WHAT IS REQUIRED. Where the string "ribbon" appears in a line of the material below, copy that line.

DATASET ENTRIES.

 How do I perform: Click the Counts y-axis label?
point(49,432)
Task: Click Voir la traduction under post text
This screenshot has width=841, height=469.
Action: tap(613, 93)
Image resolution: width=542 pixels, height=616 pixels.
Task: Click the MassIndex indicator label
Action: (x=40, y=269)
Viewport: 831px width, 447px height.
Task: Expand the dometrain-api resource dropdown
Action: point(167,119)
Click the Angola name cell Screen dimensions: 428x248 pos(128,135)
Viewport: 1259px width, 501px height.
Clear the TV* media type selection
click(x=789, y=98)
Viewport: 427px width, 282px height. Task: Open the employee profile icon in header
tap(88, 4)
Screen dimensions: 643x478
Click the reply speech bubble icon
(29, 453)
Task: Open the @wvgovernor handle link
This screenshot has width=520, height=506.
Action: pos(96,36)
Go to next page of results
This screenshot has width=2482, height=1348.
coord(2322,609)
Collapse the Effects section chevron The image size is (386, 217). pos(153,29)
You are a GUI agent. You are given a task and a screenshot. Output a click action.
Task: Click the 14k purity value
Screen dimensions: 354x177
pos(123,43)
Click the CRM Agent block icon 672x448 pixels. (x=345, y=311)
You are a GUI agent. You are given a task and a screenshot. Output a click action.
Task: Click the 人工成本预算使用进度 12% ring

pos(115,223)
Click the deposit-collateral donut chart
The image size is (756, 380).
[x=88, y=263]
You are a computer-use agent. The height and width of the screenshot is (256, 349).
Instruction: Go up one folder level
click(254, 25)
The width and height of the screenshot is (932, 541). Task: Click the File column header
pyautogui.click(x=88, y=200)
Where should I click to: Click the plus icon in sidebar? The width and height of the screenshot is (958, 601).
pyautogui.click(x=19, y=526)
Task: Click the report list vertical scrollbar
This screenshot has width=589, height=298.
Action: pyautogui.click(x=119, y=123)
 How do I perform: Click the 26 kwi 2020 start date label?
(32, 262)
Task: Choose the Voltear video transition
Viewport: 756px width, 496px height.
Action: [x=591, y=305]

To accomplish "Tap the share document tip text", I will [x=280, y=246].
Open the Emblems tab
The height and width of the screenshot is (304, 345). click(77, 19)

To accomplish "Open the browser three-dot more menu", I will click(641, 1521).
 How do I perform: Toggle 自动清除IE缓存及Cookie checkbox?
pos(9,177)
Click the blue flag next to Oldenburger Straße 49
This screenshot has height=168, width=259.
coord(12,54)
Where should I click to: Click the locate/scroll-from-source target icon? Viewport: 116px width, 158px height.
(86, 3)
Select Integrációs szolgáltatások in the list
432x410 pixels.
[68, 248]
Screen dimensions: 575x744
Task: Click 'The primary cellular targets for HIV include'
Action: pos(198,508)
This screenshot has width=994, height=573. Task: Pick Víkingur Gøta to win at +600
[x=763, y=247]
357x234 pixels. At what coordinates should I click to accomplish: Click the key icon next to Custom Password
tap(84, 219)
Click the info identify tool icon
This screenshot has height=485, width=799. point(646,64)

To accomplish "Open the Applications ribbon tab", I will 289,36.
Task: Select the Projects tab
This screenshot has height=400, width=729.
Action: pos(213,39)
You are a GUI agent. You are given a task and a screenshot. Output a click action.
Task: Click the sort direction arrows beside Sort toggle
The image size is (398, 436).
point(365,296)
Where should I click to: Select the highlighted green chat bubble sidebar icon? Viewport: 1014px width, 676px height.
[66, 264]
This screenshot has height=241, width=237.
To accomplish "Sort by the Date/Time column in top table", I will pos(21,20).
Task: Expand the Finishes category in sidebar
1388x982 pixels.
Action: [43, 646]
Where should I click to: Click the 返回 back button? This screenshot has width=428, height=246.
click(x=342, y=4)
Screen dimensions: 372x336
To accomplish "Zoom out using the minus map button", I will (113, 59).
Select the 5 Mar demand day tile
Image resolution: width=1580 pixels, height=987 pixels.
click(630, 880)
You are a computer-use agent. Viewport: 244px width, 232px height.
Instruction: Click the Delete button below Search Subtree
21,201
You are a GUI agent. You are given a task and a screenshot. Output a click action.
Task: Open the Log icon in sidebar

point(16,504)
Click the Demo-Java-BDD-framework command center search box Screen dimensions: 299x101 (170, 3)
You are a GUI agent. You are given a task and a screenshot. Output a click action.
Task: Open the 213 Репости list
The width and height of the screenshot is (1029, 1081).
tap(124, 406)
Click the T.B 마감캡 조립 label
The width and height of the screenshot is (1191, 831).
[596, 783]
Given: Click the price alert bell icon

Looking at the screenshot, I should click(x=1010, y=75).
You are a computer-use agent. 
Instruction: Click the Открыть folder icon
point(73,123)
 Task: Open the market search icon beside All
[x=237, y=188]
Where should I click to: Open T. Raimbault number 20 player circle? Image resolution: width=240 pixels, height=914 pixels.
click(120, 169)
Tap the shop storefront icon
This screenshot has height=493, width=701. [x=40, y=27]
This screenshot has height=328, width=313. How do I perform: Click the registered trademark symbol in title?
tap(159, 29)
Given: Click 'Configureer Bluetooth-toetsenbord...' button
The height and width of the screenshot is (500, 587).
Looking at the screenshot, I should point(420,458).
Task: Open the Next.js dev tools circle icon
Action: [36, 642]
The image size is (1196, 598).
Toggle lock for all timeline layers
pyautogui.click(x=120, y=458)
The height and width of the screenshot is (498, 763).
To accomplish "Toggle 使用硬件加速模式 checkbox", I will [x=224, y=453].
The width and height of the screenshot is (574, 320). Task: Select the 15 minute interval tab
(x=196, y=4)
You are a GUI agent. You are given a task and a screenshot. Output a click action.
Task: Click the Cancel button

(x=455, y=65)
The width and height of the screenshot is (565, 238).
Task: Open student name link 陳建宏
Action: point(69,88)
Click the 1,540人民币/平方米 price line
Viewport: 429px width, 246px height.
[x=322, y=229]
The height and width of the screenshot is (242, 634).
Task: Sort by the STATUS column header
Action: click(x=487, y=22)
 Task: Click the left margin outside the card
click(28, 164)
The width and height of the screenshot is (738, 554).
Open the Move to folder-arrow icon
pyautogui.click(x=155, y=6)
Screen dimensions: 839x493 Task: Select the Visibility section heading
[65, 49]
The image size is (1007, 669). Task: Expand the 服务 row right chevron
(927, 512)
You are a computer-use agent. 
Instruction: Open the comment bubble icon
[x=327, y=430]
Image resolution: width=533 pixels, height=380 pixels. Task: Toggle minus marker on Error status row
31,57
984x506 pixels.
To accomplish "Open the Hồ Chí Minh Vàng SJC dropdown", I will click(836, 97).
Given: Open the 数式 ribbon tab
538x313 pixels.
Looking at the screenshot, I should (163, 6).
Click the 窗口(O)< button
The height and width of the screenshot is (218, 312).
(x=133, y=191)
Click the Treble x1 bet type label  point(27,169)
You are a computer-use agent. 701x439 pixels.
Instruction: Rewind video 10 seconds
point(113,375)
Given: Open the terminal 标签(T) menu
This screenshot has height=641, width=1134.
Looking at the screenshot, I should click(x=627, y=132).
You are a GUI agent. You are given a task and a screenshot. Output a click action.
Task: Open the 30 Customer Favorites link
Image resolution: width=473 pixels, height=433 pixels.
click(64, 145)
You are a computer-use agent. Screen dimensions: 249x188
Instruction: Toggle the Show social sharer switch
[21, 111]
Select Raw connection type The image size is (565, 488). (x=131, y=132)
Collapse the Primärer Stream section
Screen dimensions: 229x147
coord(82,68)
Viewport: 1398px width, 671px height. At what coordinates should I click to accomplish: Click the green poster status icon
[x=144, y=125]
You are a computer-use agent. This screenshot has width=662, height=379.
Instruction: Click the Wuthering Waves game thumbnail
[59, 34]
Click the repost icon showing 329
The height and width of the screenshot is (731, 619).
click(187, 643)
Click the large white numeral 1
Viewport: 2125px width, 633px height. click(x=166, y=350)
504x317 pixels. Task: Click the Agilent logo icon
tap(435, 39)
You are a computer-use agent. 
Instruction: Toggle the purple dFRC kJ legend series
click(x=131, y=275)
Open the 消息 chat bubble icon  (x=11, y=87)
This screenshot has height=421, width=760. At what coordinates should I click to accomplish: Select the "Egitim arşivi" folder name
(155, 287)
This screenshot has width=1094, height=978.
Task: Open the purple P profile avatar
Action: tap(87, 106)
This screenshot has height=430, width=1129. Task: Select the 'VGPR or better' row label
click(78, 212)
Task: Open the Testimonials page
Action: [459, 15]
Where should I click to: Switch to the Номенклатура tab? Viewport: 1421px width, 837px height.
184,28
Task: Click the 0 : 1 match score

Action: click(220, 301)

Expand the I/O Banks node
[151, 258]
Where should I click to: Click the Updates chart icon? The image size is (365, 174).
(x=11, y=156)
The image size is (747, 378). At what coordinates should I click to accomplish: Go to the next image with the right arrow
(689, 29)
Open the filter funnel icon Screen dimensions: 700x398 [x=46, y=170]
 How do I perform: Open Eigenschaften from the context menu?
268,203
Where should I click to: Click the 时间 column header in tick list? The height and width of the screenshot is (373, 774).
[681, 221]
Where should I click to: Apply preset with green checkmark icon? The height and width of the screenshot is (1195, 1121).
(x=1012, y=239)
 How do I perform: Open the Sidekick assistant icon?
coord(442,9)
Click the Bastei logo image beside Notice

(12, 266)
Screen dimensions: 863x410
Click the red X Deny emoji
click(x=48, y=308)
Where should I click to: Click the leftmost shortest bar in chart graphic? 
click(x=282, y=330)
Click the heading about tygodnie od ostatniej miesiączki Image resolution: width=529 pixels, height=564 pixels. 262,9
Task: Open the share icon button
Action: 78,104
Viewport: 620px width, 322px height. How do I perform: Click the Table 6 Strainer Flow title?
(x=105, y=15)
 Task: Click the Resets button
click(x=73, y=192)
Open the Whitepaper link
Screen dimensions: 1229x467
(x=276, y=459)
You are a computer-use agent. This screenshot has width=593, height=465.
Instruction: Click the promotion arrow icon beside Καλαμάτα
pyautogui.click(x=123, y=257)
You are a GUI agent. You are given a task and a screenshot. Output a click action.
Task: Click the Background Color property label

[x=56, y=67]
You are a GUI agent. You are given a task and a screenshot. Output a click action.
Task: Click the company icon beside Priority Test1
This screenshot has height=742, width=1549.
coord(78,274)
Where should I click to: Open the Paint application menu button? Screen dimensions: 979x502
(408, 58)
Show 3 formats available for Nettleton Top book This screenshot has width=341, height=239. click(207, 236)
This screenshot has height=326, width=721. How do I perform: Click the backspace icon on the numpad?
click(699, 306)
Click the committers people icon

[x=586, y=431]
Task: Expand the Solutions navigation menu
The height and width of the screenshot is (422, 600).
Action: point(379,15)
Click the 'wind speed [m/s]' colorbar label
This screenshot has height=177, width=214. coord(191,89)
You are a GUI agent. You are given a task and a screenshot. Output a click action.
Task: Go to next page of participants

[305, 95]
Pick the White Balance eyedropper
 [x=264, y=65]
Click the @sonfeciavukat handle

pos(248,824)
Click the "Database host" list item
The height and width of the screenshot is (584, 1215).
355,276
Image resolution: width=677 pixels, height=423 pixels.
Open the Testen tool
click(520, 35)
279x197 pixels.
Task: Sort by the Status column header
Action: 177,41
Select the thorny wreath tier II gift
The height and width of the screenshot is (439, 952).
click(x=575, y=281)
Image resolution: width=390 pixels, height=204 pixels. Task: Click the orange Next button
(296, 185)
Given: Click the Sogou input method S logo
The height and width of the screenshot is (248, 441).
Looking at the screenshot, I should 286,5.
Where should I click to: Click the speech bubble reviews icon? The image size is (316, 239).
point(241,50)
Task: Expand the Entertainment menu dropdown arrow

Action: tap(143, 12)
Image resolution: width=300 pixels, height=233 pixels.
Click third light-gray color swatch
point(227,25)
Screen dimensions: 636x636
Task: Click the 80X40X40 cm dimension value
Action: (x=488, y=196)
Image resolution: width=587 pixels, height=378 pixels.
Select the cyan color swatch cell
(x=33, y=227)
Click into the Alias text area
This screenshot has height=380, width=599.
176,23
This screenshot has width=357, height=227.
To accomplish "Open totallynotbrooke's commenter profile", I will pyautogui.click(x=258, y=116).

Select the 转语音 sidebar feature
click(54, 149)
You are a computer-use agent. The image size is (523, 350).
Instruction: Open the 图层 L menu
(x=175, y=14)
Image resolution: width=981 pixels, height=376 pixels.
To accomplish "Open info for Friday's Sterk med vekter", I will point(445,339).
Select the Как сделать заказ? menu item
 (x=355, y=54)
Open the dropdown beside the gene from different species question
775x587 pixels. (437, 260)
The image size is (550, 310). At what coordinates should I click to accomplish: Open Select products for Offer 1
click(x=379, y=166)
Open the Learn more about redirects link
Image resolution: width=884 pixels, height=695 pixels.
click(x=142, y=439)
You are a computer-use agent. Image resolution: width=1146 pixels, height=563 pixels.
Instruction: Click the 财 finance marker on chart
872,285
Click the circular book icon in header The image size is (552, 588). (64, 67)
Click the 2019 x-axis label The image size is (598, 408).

EXPECTED ANSWER.
To accomplish "Open the Applications ribbon tab", I will 289,36.
Given: Open the 数式 ribbon tab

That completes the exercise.